Data for this exercise START

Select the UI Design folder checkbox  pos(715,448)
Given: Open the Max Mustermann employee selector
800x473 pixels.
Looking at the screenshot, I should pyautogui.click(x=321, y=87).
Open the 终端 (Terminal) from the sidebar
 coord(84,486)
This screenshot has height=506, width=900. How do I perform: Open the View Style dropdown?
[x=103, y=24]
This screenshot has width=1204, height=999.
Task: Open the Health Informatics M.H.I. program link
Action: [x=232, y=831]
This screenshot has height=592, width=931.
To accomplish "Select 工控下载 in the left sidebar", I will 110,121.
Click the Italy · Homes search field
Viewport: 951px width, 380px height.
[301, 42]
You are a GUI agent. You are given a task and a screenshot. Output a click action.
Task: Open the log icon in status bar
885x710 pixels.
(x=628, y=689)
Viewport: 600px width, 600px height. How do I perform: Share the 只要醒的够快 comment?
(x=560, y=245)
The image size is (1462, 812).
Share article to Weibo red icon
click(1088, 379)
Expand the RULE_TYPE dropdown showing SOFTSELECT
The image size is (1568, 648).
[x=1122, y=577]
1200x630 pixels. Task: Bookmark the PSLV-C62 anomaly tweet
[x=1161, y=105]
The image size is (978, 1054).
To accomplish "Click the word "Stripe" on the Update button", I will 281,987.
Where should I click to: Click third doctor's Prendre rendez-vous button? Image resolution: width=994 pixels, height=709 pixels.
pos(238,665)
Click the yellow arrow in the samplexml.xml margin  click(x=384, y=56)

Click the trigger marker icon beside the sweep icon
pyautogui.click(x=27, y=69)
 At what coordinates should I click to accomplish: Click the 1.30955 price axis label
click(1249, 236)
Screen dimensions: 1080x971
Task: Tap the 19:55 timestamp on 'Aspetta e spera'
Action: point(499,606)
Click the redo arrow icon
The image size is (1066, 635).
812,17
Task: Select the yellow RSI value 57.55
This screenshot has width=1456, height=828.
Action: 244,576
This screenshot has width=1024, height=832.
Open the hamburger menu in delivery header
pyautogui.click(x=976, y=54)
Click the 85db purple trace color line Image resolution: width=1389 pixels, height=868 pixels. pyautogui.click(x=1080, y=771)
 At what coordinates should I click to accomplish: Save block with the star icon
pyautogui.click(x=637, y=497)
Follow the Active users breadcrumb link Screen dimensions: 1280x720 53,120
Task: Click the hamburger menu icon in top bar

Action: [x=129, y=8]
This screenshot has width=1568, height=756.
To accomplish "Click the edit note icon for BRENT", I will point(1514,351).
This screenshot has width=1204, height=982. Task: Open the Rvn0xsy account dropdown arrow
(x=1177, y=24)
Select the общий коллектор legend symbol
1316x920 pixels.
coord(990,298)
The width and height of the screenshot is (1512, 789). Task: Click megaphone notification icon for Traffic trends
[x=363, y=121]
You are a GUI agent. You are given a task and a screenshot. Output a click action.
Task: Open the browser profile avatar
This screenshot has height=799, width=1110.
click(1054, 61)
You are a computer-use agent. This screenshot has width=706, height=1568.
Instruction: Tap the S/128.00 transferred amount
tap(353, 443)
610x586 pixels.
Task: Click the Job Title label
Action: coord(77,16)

Data for this exercise END

Exercise: Reproduce exactly what is written in the listing above.

Answer below:
Select the UI Design folder checkbox  pos(715,448)
Given: Open the Max Mustermann employee selector
800x473 pixels.
Looking at the screenshot, I should pyautogui.click(x=321, y=87).
Open the 终端 (Terminal) from the sidebar
 coord(84,486)
This screenshot has height=506, width=900. How do I perform: Open the View Style dropdown?
[x=103, y=24]
This screenshot has width=1204, height=999.
Task: Open the Health Informatics M.H.I. program link
Action: [x=232, y=831]
This screenshot has height=592, width=931.
To accomplish "Select 工控下载 in the left sidebar", I will 110,121.
Click the Italy · Homes search field
Viewport: 951px width, 380px height.
[301, 42]
You are a GUI agent. You are given a task and a screenshot. Output a click action.
Task: Open the log icon in status bar
885x710 pixels.
(x=628, y=689)
Viewport: 600px width, 600px height. How do I perform: Share the 只要醒的够快 comment?
(x=560, y=245)
The image size is (1462, 812).
Share article to Weibo red icon
click(1088, 379)
Expand the RULE_TYPE dropdown showing SOFTSELECT
The image size is (1568, 648).
[x=1122, y=577]
1200x630 pixels. Task: Bookmark the PSLV-C62 anomaly tweet
[x=1161, y=105]
The image size is (978, 1054).
To accomplish "Click the word "Stripe" on the Update button", I will 281,987.
Where should I click to: Click third doctor's Prendre rendez-vous button? Image resolution: width=994 pixels, height=709 pixels.
pos(238,665)
Click the yellow arrow in the samplexml.xml margin  click(x=384, y=56)

Click the trigger marker icon beside the sweep icon
pyautogui.click(x=27, y=69)
 At what coordinates should I click to accomplish: Click the 1.30955 price axis label
click(1249, 236)
Screen dimensions: 1080x971
Task: Tap the 19:55 timestamp on 'Aspetta e spera'
Action: point(499,606)
Click the redo arrow icon
The image size is (1066, 635).
812,17
Task: Select the yellow RSI value 57.55
This screenshot has width=1456, height=828.
Action: 244,576
This screenshot has width=1024, height=832.
Open the hamburger menu in delivery header
pyautogui.click(x=976, y=54)
Click the 85db purple trace color line Image resolution: width=1389 pixels, height=868 pixels. pyautogui.click(x=1080, y=771)
 At what coordinates should I click to accomplish: Save block with the star icon
pyautogui.click(x=637, y=497)
Follow the Active users breadcrumb link Screen dimensions: 1280x720 53,120
Task: Click the hamburger menu icon in top bar

Action: [x=129, y=8]
This screenshot has width=1568, height=756.
To accomplish "Click the edit note icon for BRENT", I will point(1514,351).
This screenshot has width=1204, height=982. Task: Open the Rvn0xsy account dropdown arrow
(x=1177, y=24)
Select the общий коллектор legend symbol
1316x920 pixels.
coord(990,298)
The width and height of the screenshot is (1512, 789). Task: Click megaphone notification icon for Traffic trends
[x=363, y=121]
You are a GUI agent. You are given a task and a screenshot. Output a click action.
Task: Open the browser profile avatar
This screenshot has height=799, width=1110.
click(1054, 61)
You are a computer-use agent. This screenshot has width=706, height=1568.
Instruction: Tap the S/128.00 transferred amount
tap(353, 443)
610x586 pixels.
Task: Click the Job Title label
Action: coord(77,16)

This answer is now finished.